Second - Present to them SIMPLE rules. Rules that are readily understood and exercised by those new to the game - especially combat rules which they are going to deal with more than any other aspect of the game. Letting them know that there are MASSIVE amounts of rules to know - or at least be reasonably familiar with - but also teaching it to them, slowly, over time, letting them learn at their own pace, letting them READ the rules at their own pace at home (letting them know that more than strictly superficial involvement in the game means a HELLUVA lot of reading they'll be doing), letting them do it wrong without expecting them to face the same consequences as someone who's been actively playing for years, advising them of the many pitfalls faced by players yet permitting them to still make their own inevitable mistakes WITHOUT the same consequences as more experienced players, etc. There are A THOUSAND choices for players to make in any reasonably complex edition of D&D. Some choices you can skip over to start, some you can even ignore for a LONG time, others obviously need to be made right away and you will just have to GUIDE them through those choices as much as you can and as much as they need, or just say, "To get you started we're just going to make this choice for you, but it ultimately is something you would need to choose as a player. DETAILS about that we'll get to later. For now just go with it because we don't want to overwhelm you - even though the amount of stuff to learn can be overwhelming."

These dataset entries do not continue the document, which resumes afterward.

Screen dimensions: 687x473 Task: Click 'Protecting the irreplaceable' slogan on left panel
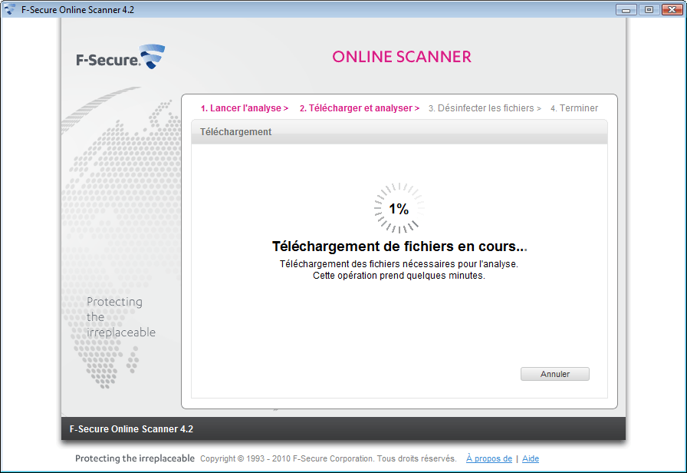[121, 317]
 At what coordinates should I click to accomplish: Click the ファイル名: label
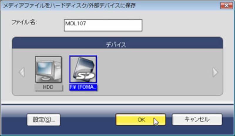point(24,23)
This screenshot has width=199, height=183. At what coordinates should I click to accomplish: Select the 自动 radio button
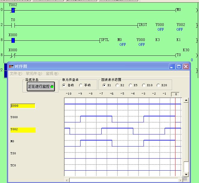pyautogui.click(x=64, y=85)
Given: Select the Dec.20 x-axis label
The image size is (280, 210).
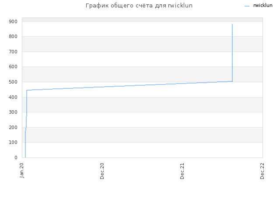Looking at the screenshot, I should [x=102, y=171].
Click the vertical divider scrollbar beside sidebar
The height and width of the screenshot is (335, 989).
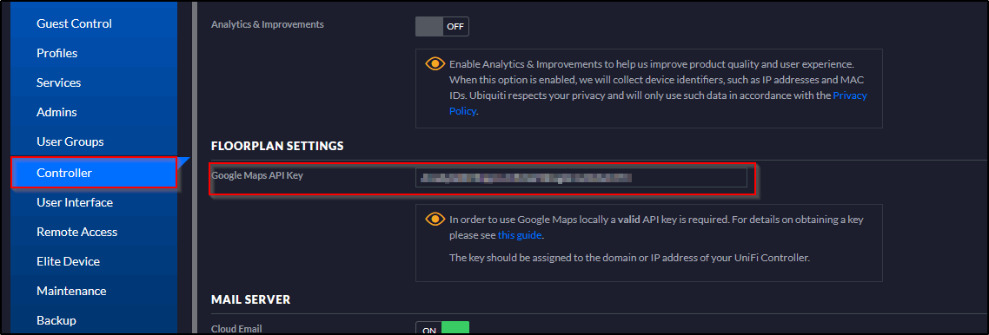coord(195,168)
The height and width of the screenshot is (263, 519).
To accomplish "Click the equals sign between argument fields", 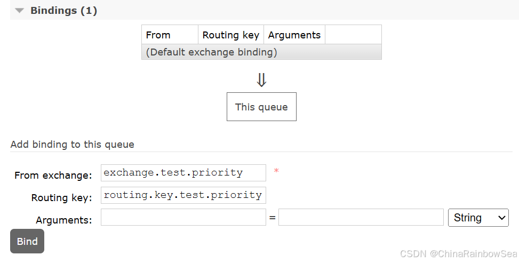I will [272, 218].
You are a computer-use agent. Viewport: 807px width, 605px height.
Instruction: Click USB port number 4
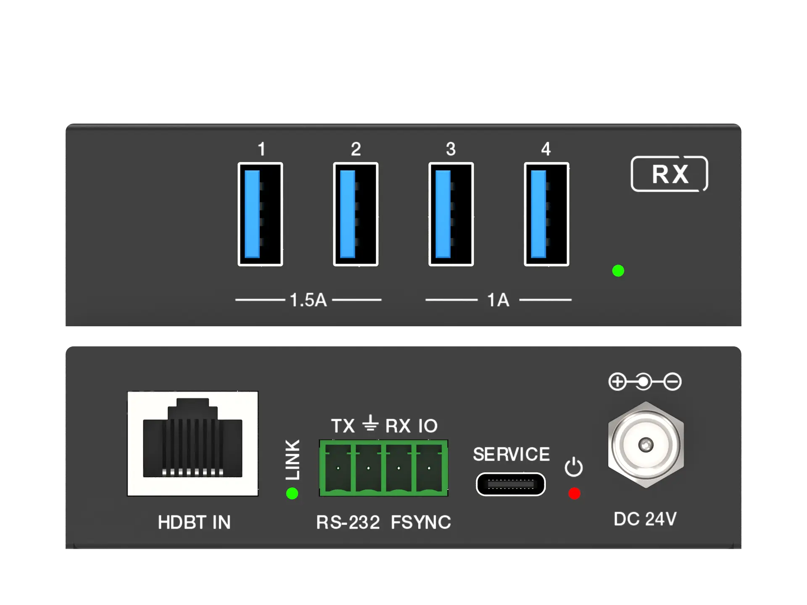pyautogui.click(x=546, y=214)
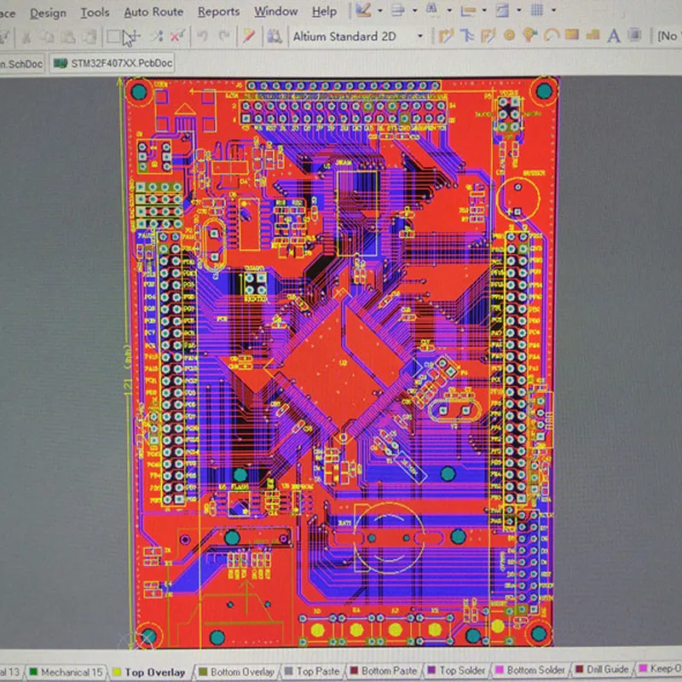The height and width of the screenshot is (682, 682).
Task: Select the place fill tool
Action: pyautogui.click(x=570, y=36)
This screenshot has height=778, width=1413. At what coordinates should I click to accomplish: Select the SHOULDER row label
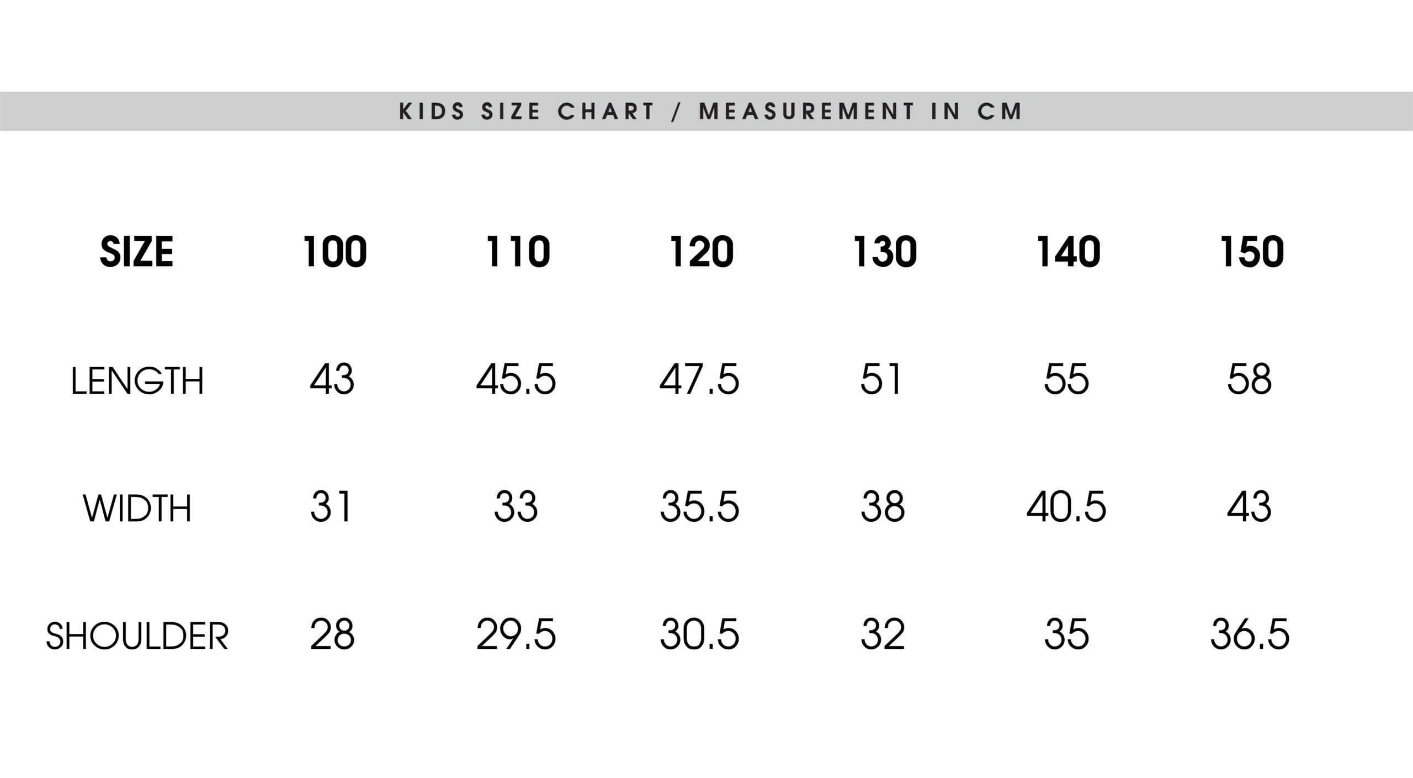point(137,636)
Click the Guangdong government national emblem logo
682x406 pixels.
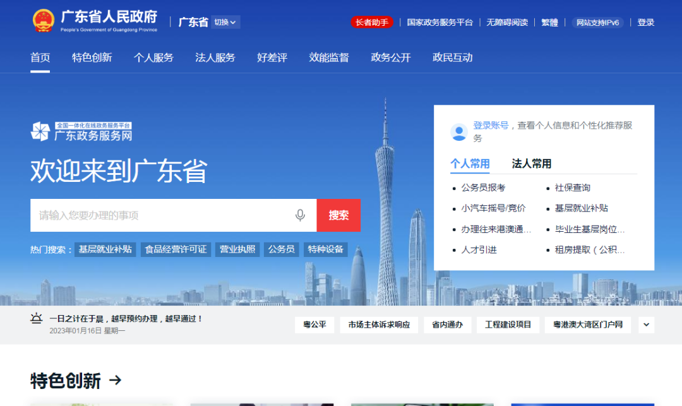[x=44, y=21]
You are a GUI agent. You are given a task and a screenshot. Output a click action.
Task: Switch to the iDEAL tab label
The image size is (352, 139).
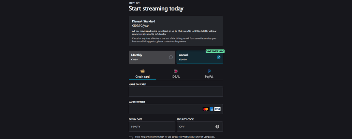pos(176,77)
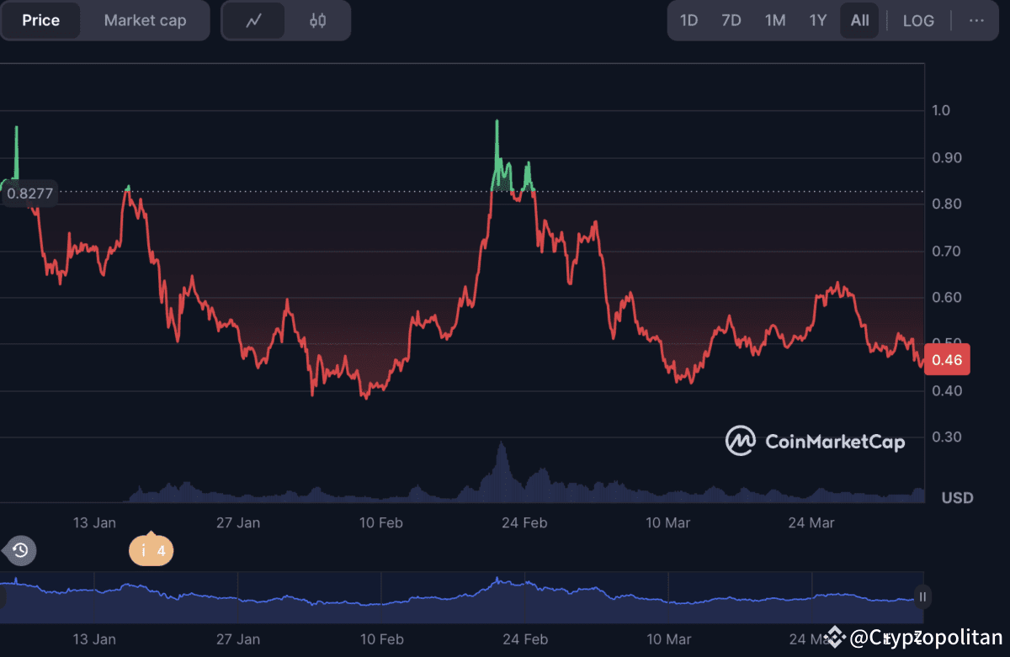Select the 1D timeframe
The image size is (1010, 657).
click(688, 20)
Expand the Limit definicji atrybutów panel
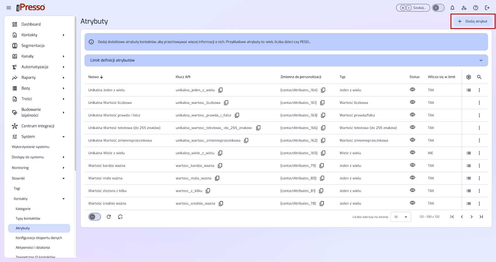The height and width of the screenshot is (262, 496). click(481, 60)
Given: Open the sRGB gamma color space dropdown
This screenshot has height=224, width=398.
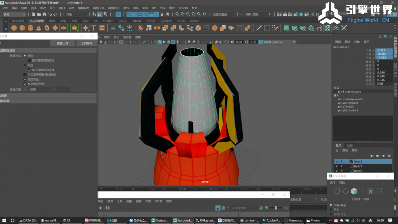Looking at the screenshot, I should point(294,42).
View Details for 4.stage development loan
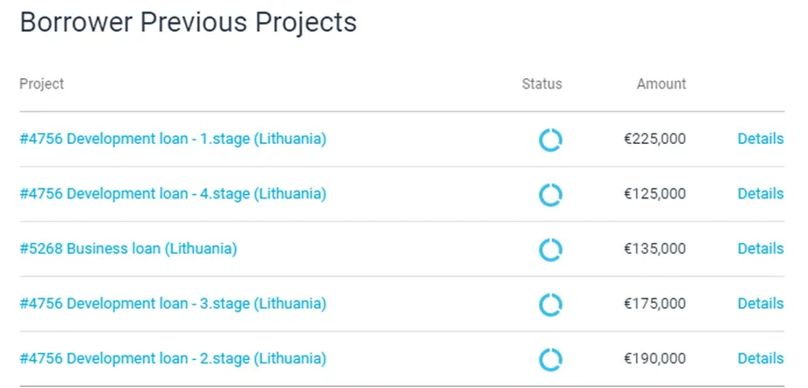The image size is (808, 388). (761, 194)
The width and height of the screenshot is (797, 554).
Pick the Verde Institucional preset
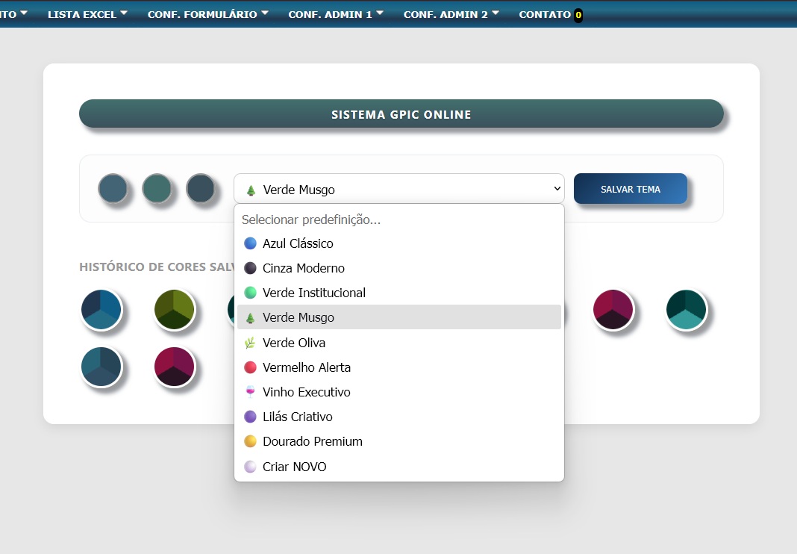coord(313,293)
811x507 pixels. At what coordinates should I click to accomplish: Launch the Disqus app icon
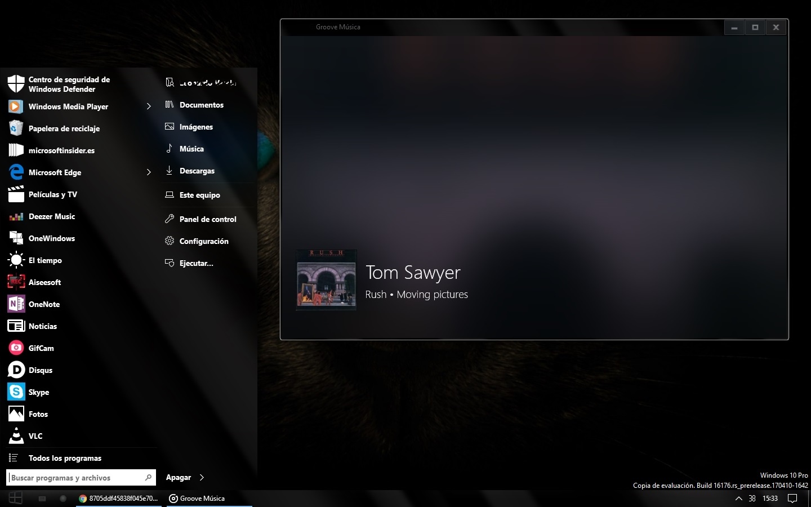click(16, 370)
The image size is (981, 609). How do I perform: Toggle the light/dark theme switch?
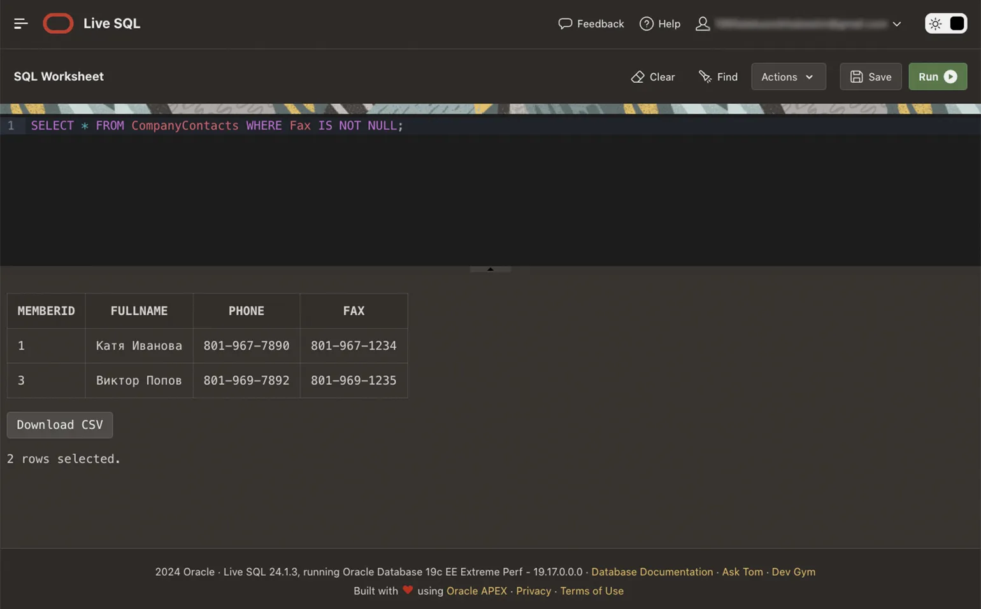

I do expect new players to LEARN all these many rules we play by, as long as their interest in continuing to learn holds up. They just don't have to learn it all at once. They'll similarly never have to take a written rules-knowledge test, nor have to MEMORIZE more than the bare essentials of rules, but I do expect them to continually increase their understanding and facility with the rules (shy of being children or having learning disabilities). Otherwise players need to ACTIVELY participate in the game and that means ultimately knowing the rules. I just don't hold them to the same expectations IMMEDIATELY as I would those who aren't still learning the game.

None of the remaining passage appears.